Copy, from the entries below, each line in which the string "computer" appears.

**Data under study:**
============================================================
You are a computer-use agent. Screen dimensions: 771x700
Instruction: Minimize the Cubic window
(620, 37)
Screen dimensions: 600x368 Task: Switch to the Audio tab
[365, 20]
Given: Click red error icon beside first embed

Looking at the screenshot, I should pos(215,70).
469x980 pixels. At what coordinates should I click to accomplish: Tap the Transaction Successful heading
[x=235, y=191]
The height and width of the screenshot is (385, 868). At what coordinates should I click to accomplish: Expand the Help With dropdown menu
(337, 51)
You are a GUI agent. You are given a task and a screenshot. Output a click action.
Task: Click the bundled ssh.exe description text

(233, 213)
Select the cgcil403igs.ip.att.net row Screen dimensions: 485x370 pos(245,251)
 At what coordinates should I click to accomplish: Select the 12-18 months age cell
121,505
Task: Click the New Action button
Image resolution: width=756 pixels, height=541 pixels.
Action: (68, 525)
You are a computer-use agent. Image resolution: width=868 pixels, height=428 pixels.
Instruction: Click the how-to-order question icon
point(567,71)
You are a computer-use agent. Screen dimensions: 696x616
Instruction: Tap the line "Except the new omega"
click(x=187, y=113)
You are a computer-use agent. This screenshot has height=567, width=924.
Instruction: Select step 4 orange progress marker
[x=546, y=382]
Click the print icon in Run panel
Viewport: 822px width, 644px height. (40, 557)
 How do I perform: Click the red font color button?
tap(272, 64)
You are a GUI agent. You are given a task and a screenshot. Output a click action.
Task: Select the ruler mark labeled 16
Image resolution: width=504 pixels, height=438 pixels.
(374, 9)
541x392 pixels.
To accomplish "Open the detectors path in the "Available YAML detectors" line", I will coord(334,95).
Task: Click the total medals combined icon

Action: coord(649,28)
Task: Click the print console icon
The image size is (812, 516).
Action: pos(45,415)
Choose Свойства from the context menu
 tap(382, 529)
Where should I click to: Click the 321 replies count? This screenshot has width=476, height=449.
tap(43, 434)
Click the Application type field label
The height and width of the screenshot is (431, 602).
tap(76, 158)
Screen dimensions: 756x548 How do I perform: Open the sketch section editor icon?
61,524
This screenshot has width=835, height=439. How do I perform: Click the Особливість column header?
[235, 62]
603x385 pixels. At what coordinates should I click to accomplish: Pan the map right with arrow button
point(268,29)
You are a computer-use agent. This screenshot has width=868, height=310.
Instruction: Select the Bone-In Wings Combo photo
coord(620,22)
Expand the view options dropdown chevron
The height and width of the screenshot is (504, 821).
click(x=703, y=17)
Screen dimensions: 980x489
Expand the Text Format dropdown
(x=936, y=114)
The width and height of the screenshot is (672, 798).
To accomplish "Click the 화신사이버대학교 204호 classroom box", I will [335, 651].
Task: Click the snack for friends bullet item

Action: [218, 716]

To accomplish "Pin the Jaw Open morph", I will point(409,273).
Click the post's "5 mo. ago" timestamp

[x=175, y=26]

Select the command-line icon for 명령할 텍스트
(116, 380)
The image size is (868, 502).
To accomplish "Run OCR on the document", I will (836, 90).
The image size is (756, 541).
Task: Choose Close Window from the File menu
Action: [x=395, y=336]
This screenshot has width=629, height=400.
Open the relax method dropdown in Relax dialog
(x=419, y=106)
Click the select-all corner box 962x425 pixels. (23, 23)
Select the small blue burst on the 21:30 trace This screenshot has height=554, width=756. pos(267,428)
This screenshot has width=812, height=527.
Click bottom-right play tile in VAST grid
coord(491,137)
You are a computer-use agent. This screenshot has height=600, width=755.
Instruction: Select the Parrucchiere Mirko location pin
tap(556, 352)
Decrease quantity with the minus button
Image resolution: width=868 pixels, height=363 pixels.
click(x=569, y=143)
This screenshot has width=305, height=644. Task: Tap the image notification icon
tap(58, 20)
============================================================
**Response for this exercise:**
You are a computer-use agent. Screen dimensions: 771x700
You are a computer-use agent. Image resolution: width=868 pixels, height=428 pixels.
You are a computer-use agent. Screen dimensions: 696x616
You are a computer-use agent. This screenshot has height=567, width=924.
You are a computer-use agent. This screenshot has width=868, height=310.
You are a computer-use agent. This screenshot has height=600, width=755.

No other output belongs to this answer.